After living in the desert through the heart of winter, springtime in the Mojave comes on like a freight train, and suddenly you’re walking through a Ralph Steadman painting and there’s lilies and poppies and blue dicks and the beavertail cactus is blooming, as is the creosote and the bladderpod and the hopsage.
The colors that were for so long restricted to minor variations of gray and black and brown bleed together and you start to understand why they call it Golden Valley.

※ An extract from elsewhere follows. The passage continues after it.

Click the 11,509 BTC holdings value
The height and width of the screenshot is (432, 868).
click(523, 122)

The ground starts to move beneath your feet and for a few moments you think maybe Natalie Portman with the head of a golden eagle is playing some cruel trick on you but then you realize that it’s just the cold-blooded creatures coming to life and scurrying and sprinting and stampeding through the sand like a reptilian recreation of Jumanji.

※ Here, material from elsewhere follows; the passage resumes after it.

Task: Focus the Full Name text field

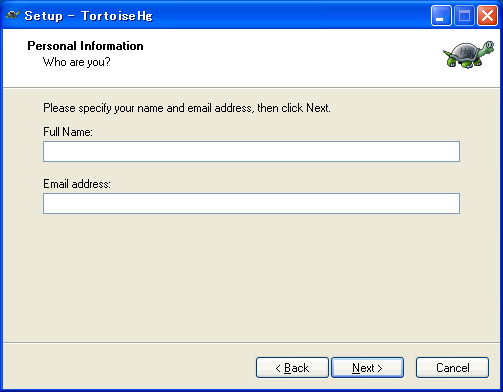Action: (251, 151)
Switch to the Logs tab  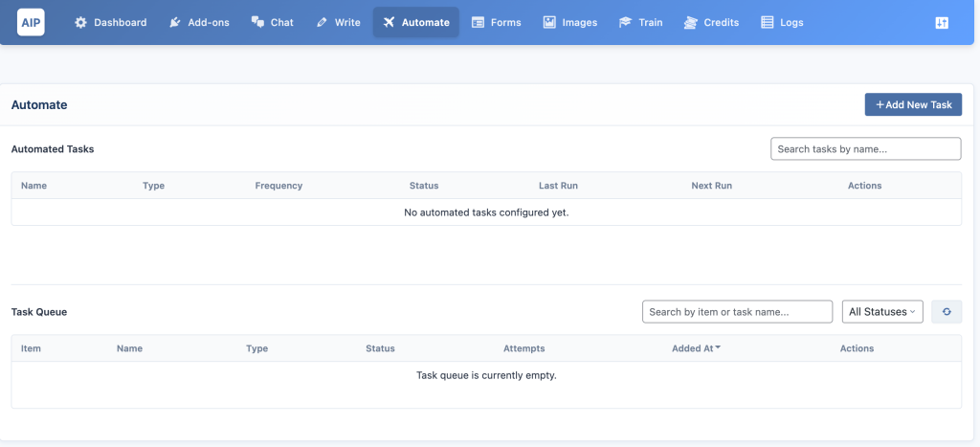pyautogui.click(x=782, y=23)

The desert horned lizard shoots blood from its eyes – a defense mechanism – casting a red hue over the whole of the valley, as the sun goes down and the sparrows and swifts and swallows start to sing and when the sky is done burning the crickets start calling and the wind starts howling and the kangaroo rats wage war on the granola you dropped on the ground earlier in the day.

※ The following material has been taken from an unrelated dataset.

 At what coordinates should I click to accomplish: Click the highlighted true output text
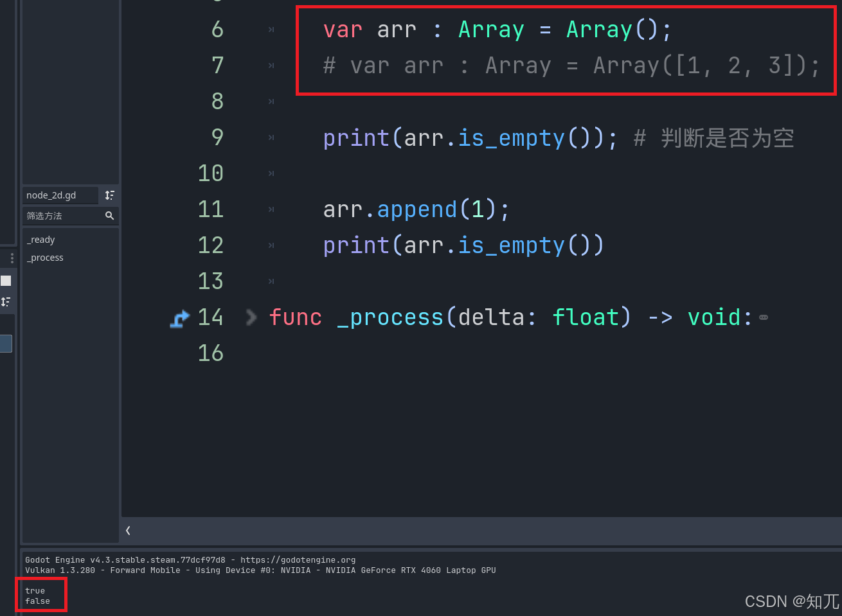pyautogui.click(x=35, y=590)
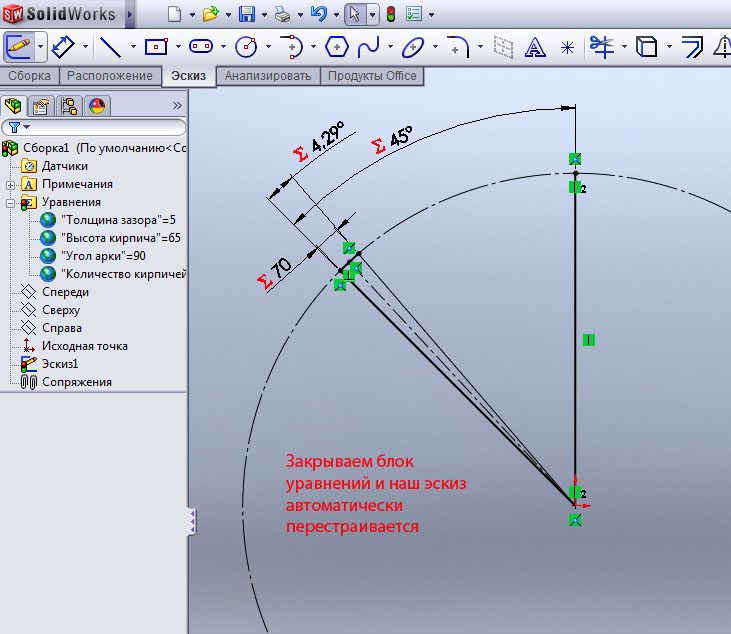This screenshot has width=731, height=634.
Task: Click the Save icon in top toolbar
Action: 246,14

The night sky spreads out before you and you see infinite constellations, real and imagined, shooting stars and satellites, the waning moon making a late appearance, and camping out until well into the morning. In the heart of Golden Valley you’re further from humans than you’ve been in months, years, your whole life maybe; as you round the bend into Christmas Canyon, Trona’s sulfurous stench is stiﬂed and the droning of dirt bikes dissipates and you find yourself alone, just a solitary turkey vulture in the sky to watch over you as you’re carried along in the wind.
A speckled rattlesnake makes its presence known and you stop dead in your tracks, three feet and six seconds away from a bite that would send you crawling to an early grave. But it’s a friendly warning; knowing glances are exchanged, and you go on your way, as does the serpent, with the sun on your back and a cool spring breeze on your face, each creature free to enjoy the onset of spring in his own peculiar way.